- _Task_: Copy out every one of the records below, line for line, without changing a single character.

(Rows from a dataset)
--- BEGIN ---

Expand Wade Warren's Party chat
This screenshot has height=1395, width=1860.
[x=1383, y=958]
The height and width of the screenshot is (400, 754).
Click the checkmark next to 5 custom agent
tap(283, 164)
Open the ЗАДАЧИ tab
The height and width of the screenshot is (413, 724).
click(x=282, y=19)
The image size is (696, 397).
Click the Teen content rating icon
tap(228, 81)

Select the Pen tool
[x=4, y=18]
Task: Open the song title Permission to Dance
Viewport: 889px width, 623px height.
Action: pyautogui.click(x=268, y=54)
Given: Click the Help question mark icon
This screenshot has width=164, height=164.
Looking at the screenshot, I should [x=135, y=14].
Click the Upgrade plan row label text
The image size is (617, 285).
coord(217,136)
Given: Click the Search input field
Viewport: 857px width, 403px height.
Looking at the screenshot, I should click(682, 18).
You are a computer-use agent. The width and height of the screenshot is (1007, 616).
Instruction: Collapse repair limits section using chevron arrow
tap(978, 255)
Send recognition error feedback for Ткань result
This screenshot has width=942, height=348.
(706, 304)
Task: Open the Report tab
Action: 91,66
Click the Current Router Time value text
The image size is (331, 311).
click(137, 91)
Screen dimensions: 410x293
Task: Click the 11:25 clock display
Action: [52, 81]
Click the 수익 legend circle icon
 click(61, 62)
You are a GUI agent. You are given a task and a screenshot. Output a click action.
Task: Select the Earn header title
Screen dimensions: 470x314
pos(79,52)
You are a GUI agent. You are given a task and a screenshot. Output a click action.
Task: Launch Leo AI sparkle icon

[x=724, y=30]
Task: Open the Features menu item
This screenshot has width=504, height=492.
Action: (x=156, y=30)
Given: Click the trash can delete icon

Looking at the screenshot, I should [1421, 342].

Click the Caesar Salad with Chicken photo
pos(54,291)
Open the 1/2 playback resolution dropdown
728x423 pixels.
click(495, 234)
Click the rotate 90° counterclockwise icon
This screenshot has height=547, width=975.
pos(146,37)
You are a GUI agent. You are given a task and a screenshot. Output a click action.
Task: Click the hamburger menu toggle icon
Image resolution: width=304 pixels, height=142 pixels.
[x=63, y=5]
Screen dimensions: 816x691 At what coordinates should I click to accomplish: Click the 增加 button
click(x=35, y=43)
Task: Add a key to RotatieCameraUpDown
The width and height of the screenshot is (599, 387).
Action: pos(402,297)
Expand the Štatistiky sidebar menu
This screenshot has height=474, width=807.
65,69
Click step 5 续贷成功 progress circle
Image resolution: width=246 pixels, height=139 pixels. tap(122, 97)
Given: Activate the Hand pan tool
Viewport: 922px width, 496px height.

--- END ---

- _Answer to this problem_:
Expand Wade Warren's Party chat
This screenshot has height=1395, width=1860.
[x=1383, y=958]
The height and width of the screenshot is (400, 754).
Click the checkmark next to 5 custom agent
tap(283, 164)
Open the ЗАДАЧИ tab
The height and width of the screenshot is (413, 724).
click(x=282, y=19)
The image size is (696, 397).
Click the Teen content rating icon
tap(228, 81)

Select the Pen tool
[x=4, y=18]
Task: Open the song title Permission to Dance
Viewport: 889px width, 623px height.
Action: pyautogui.click(x=268, y=54)
Given: Click the Help question mark icon
This screenshot has width=164, height=164.
Looking at the screenshot, I should [x=135, y=14].
Click the Upgrade plan row label text
The image size is (617, 285).
coord(217,136)
Given: Click the Search input field
Viewport: 857px width, 403px height.
Looking at the screenshot, I should click(682, 18).
You are a computer-use agent. The width and height of the screenshot is (1007, 616).
Instruction: Collapse repair limits section using chevron arrow
tap(978, 255)
Send recognition error feedback for Ткань result
This screenshot has width=942, height=348.
(706, 304)
Task: Open the Report tab
Action: 91,66
Click the Current Router Time value text
The image size is (331, 311).
click(137, 91)
Screen dimensions: 410x293
Task: Click the 11:25 clock display
Action: [52, 81]
Click the 수익 legend circle icon
 click(61, 62)
You are a GUI agent. You are given a task and a screenshot. Output a click action.
Task: Select the Earn header title
Screen dimensions: 470x314
pos(79,52)
You are a GUI agent. You are given a task and a screenshot. Output a click action.
Task: Launch Leo AI sparkle icon

[x=724, y=30]
Task: Open the Features menu item
This screenshot has width=504, height=492.
Action: (x=156, y=30)
Given: Click the trash can delete icon

Looking at the screenshot, I should [1421, 342].

Click the Caesar Salad with Chicken photo
pos(54,291)
Open the 1/2 playback resolution dropdown
728x423 pixels.
click(495, 234)
Click the rotate 90° counterclockwise icon
This screenshot has height=547, width=975.
pos(146,37)
You are a GUI agent. You are given a task and a screenshot. Output a click action.
Task: Click the hamburger menu toggle icon
Image resolution: width=304 pixels, height=142 pixels.
[x=63, y=5]
Screen dimensions: 816x691 At what coordinates should I click to accomplish: Click the 增加 button
click(x=35, y=43)
Task: Add a key to RotatieCameraUpDown
The width and height of the screenshot is (599, 387).
Action: pos(402,297)
Expand the Štatistiky sidebar menu
This screenshot has height=474, width=807.
65,69
Click step 5 续贷成功 progress circle
Image resolution: width=246 pixels, height=139 pixels. tap(122, 97)
Given: Activate the Hand pan tool
Viewport: 922px width, 496px height.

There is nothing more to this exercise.